%%

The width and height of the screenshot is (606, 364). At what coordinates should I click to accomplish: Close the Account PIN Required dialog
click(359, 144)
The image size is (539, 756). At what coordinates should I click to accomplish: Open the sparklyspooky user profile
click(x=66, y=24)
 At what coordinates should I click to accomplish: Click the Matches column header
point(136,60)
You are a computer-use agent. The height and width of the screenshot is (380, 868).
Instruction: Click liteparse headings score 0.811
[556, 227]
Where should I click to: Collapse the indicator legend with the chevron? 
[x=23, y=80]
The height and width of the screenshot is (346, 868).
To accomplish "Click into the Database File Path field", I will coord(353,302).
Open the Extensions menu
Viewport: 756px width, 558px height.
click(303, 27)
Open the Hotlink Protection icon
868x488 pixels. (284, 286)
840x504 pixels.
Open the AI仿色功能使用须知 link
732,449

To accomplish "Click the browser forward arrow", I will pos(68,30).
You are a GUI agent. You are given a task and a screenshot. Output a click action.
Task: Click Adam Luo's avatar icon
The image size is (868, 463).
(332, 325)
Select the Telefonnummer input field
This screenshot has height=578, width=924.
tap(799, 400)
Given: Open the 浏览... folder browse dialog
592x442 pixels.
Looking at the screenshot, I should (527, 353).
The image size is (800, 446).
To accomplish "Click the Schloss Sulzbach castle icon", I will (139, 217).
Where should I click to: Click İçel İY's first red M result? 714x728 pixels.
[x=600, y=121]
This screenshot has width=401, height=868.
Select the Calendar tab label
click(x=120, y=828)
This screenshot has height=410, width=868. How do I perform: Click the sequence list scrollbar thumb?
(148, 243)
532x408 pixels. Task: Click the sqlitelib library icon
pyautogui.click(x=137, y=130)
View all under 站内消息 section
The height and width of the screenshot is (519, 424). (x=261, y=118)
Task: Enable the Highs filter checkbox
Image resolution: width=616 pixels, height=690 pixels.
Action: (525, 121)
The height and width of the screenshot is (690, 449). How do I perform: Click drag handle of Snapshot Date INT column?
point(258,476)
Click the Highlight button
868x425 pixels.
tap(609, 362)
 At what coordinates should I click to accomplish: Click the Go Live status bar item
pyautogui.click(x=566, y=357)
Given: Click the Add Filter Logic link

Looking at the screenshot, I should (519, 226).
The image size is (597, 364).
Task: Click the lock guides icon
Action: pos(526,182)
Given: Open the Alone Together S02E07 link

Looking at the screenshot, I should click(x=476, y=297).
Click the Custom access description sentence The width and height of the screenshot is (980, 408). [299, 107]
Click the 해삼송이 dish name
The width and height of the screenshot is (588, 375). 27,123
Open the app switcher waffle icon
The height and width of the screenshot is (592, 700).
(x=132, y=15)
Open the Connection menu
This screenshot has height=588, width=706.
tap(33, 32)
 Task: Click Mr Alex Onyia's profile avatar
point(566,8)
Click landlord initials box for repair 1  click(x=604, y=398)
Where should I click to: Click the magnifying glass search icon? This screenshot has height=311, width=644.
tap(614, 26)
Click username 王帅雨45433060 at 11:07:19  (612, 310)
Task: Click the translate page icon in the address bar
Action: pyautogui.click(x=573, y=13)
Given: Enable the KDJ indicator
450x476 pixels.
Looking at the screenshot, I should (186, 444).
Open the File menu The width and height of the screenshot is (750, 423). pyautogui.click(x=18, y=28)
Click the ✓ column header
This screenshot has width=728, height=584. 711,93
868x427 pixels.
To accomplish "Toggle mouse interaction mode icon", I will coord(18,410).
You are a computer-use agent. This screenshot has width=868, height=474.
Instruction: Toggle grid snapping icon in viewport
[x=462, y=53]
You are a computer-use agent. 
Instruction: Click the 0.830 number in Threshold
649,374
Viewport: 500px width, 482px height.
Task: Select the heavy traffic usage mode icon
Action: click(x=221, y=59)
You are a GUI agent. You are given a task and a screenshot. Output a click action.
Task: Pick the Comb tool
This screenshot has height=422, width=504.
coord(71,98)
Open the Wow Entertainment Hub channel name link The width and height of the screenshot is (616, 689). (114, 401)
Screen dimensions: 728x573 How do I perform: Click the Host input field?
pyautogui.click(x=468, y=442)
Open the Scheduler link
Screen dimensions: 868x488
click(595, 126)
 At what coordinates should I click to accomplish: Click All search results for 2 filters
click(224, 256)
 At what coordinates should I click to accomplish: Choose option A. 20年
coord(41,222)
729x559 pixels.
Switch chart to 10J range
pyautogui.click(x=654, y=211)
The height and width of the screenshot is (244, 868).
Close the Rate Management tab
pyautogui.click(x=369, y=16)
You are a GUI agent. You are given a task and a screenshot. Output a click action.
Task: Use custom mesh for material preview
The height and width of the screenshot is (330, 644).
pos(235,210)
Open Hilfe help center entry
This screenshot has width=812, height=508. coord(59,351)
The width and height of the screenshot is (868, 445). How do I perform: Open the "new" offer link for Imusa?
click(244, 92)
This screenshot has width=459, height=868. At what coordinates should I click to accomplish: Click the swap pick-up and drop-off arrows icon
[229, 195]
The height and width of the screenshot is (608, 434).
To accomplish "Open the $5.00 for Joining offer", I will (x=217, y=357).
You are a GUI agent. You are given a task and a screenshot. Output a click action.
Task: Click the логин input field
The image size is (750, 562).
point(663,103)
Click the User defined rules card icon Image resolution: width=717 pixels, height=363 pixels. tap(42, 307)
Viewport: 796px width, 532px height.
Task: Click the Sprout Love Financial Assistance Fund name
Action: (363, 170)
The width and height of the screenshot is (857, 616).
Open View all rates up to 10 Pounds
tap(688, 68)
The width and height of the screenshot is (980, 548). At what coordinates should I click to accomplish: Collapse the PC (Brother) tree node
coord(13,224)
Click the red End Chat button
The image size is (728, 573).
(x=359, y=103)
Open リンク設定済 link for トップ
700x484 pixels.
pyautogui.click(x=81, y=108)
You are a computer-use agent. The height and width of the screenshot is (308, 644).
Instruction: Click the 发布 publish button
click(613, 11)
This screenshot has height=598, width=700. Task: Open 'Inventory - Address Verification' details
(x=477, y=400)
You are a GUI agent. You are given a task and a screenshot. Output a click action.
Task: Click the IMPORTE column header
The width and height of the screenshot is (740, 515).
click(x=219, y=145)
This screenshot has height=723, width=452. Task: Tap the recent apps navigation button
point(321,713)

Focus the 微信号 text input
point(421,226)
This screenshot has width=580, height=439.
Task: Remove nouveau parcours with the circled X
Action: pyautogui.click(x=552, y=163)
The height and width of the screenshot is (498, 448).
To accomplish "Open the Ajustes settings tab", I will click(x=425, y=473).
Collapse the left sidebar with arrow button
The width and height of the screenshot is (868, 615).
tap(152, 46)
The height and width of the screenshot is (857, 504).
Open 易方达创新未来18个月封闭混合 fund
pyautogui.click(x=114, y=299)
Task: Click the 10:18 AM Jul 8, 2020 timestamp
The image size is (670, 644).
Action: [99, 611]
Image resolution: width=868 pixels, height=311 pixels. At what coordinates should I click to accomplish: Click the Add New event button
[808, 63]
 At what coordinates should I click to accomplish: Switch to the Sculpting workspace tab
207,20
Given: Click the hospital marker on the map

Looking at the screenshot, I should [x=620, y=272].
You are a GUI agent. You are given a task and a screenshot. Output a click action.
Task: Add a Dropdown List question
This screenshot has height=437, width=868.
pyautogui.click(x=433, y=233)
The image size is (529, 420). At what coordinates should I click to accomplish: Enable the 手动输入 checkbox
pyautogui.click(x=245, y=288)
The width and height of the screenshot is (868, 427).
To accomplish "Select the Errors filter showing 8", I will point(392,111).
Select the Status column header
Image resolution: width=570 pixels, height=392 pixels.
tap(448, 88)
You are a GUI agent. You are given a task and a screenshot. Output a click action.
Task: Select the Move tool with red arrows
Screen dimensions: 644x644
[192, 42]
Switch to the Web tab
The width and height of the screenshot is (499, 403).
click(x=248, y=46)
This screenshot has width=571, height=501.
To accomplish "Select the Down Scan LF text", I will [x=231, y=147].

%%

(Your assignment):
Write out exactly the lines above from the line with "Click username 王帅雨45433060" through the line with "Open the File", both of them included, and leave out all other lines.

(Reply to the task):
Click username 王帅雨45433060 at 11:07:19  (612, 310)
Task: Click the translate page icon in the address bar
Action: pyautogui.click(x=573, y=13)
Given: Enable the KDJ indicator
450x476 pixels.
Looking at the screenshot, I should (186, 444).
Open the File menu The width and height of the screenshot is (750, 423). pyautogui.click(x=18, y=28)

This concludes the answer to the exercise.